Personal information
- Full name: Bruno Miguel Ferreira Rodrigues
- Date of birth: 8 June 2001 (age 25)
- Place of birth: Barreiro, Portugal
- Height: 1.92 m (6 ft 4 in)
- Position: Centre-back

Team information
- Current team: Chaves
- Number: 4

Youth career
- 2009–2015: Fabril
- 2015–2016: Sporting CP
- 2016–2017: Vitória Setúbal
- 2017–2019: Braga

Senior career*
- Years: Team / Apps / (Gls)
- 2019–2022: Braga B / 34 / (1)
- 2020–2023: Braga / 22 / (0)
- 2023: → Fatih Karagümrük (loan) / 5 / (0)
- 2023–: Chaves / 81 / (2)

International career
- 2019: Portugal U18 / 2 / (0)
- 2019–2020: Portugal U19 / 2 / (0)

= Bruno Rodrigues (footballer, born 2001) =

Portuguese footballer

Bruno Miguel Ferreira Rodrigues (born 8 June 2001) is a Portuguese professional footballer who plays as a central defender for Liga Portugal 2 club Chaves.

==Club career==
Born in Barreiro, Setúbal District, Rodrigues joined S.C. Braga at the age of 16. He spent his first two seasons as a senior with the reserve side in the third division.

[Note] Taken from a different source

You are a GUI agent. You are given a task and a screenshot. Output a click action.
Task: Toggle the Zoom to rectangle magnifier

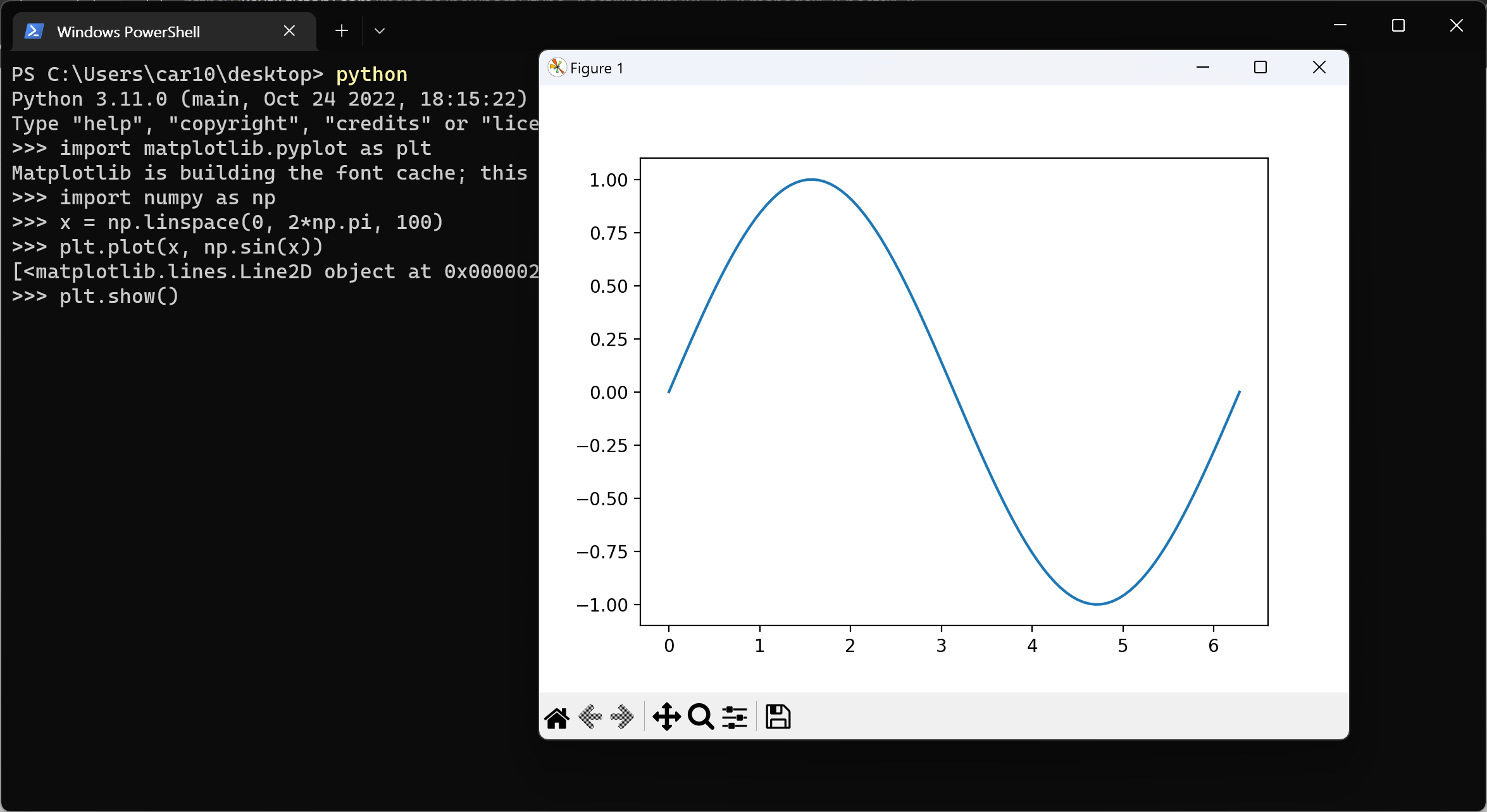coord(700,717)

Rodrigues played his first competitive game with the first team on 28 December 2020, coming on as a last-minute substitute in a 4–1 away win against Boavista F.C. in the Primeira Liga. Three days later, he signed a three-and-a-half-year professional contract with the club until 2025.

Rodrigues scored his first goal for Braga on 17 October 2021, the second in the 5–0 away victory over UFC Moitense in the third round of the Taça de Portugal. His first in the UEFA Europa League arrived the following 8 September, when he opened a 2–0 group-stage defeat of Malmö FF.

On 28 January 2023, Rodrigues was loaned to Fatih Karagümrük S.K. of the Turkish Süper Lig with an option to buy. In June, he agreed to a permanent deal at G.D. Chaves, with Braga keeping 50% of the player's economic rights.